Thursday, July 29, 2010

UN Women – A Callipygian Leadership Quest



On July 2, 2010 the 104th meeting of the 64th General Assembly of the UN voted unanimously to adopt a Resolution on System-Wide Coherence within the UN (UN Doc. A/64/L.56). Contained within this Resolution was the decision to establish a new ‘composite entity’ in the UN – to be called UN Women – by consolidating and transferring to the new entity the existing mandates and functions of the Office of the Special Adviser on Gender Issues and Advancement of Women, and the Division for the Advancement of Women of the Secretariat, as well as those of the United Nations Development Fund for Women and the International Research and Training Institute for the Advancement of Women.

UN Women in an early mission statement have declared:

Grounded in the vision of equality enshrined in the UN Charter, UN Women will work for the elimination of all forms of discrimination against women and girls, the empowerment of women, and the achievement of equality between women and men as partners and beneficiaries of development, human rights, humanitarian action and peace and security.



As a gynaecologist and as a male I have to be a little careful as to how I address some of the issues that are already being aired concerning the most recent and very significant evolution of the United Nations.

The United Nations Secretary-General Ban Ki-moon described the decision as ‘historic’, and declared: ‘It will now be much more difficult for the world to ignore the challenges facing women and girls — or to fail to take the necessary action’

And it is historic, from both a legal and a financial perspective, as the new entity has been granted normative powers (the power to establish rules and regulations that automatically become part of international human rights and humanitarian law) and a budget of about $500million.

As an entity therefore with a very specific ‘genderised’ mandate, even if the impact of the ‘new entity’ for the impoverished Third World woman, the marginalized political woman in traditional societies, the woman victim of war, violence, sex-trafficing etc has yet to be felt on the ground, the western media has already sensed the new power that it gives to the UN female diplomat.

The picture below is from a recent Marie Claire article: 



"The Diplomatic Woman"
"POWER SHIFT: 
All-female ambassadors stage a march of progress past portraits of former Secretary-Generals; 
including a partially obscured U Thant and Kurt Waldheim." 

"Far Left: Jacket, $990, pants, $625, Y and Kei; pumps, $895, bag, $2495, Michael Kors; earrings, $1010, Tenthousandthings; ring, $3740, Kara Ross. Center left: Jacket, $1920, skirt, $875, Peter Som; shoes, price upon request, Dior by John Galliano; earrings, $4180, Kara Ross. Center right: Jacket, $4260, skirt, $720, Dior by John Galliano; shoes, $495, Giuseppe Zanotti Design; earrings, $465, NAG. Right: Dress, $395, Tory Burch; shoes, $645, Sergio Rossi."
(see http://www.marieclaire.com/fashion/trends/articles/fashion-un)

The leadership of UN Women, as a position, has therefore the significant potential to exercise very serious political clout, an empowerment enshrined in Resolution A/64/L.56, which determined that the new Under-Secretary-General/head of UN Women shall report (directly) to the Secretary-General and shall be a full member of the United Nations System Chief Executives Board for Coordination. The Secretary-General is mandated to have the person appointed by the opening of the 65th session of the General Assembly on September 14, 2010 at 3pm.

- - -

▶ **REQUIREMENTS**:
1 – In the post on UN Women, what budget has the new entity been granted?
2 – Please write the next paragraph of the post on UN Women, picking up after its final sentence.

▶ **RAW DATA**:
- - -

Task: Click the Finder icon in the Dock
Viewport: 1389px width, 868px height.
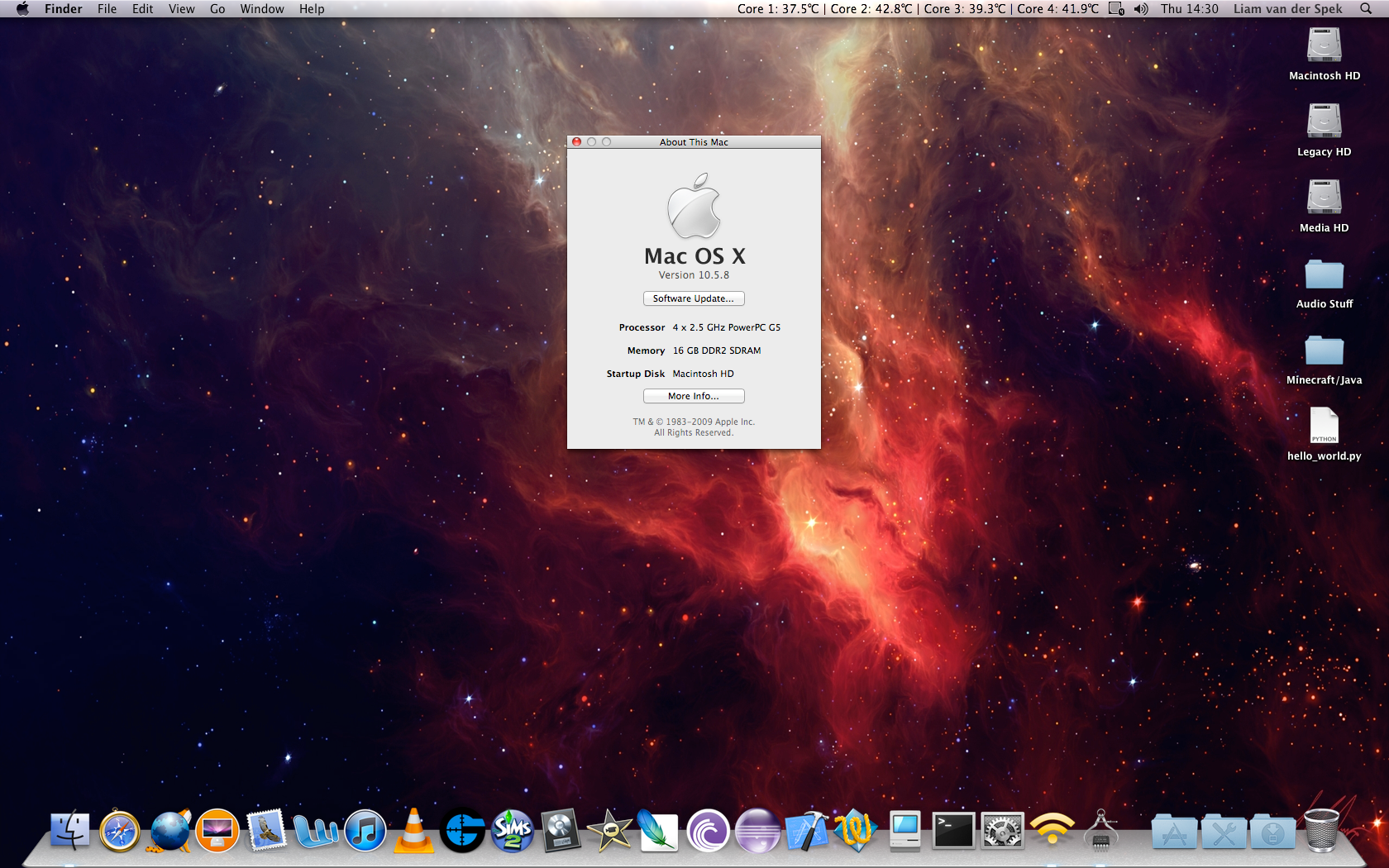Action: (x=70, y=831)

- - -

▶ **ANSWERS IN ORDER**:
1 – About $500 million.

2 –
The Callipygian Venus (Louvre)
CallipygianFunction: adjective 
Etymology: Greek kallipygos, from kalli- + pygē buttocks : having shapely buttocks


This is a 'seat' at the big table! And already it is quite apparent that the ‘beauty’ contest bickering has begun over the choosing of a Under-Secretary-General (or even Ovary-Secretary-General!!) to head up the 'entity'.

In an interview on Voice of America Paula Donovan, co-director of AIDS-FREE World and former regional AIDS advisor for UNICEF, said she was concerned about the selection process. She stated that the UN Secretary-General, Ban Ki-moon and others had promised the selected process would be fair, open and transparent. 

(http://www1.voanews.com/english/news/europe/decapua-un-women-7jul10-97935934.html)

Donovan continued,

'They’ve now changed that to open, rigorous and transparent.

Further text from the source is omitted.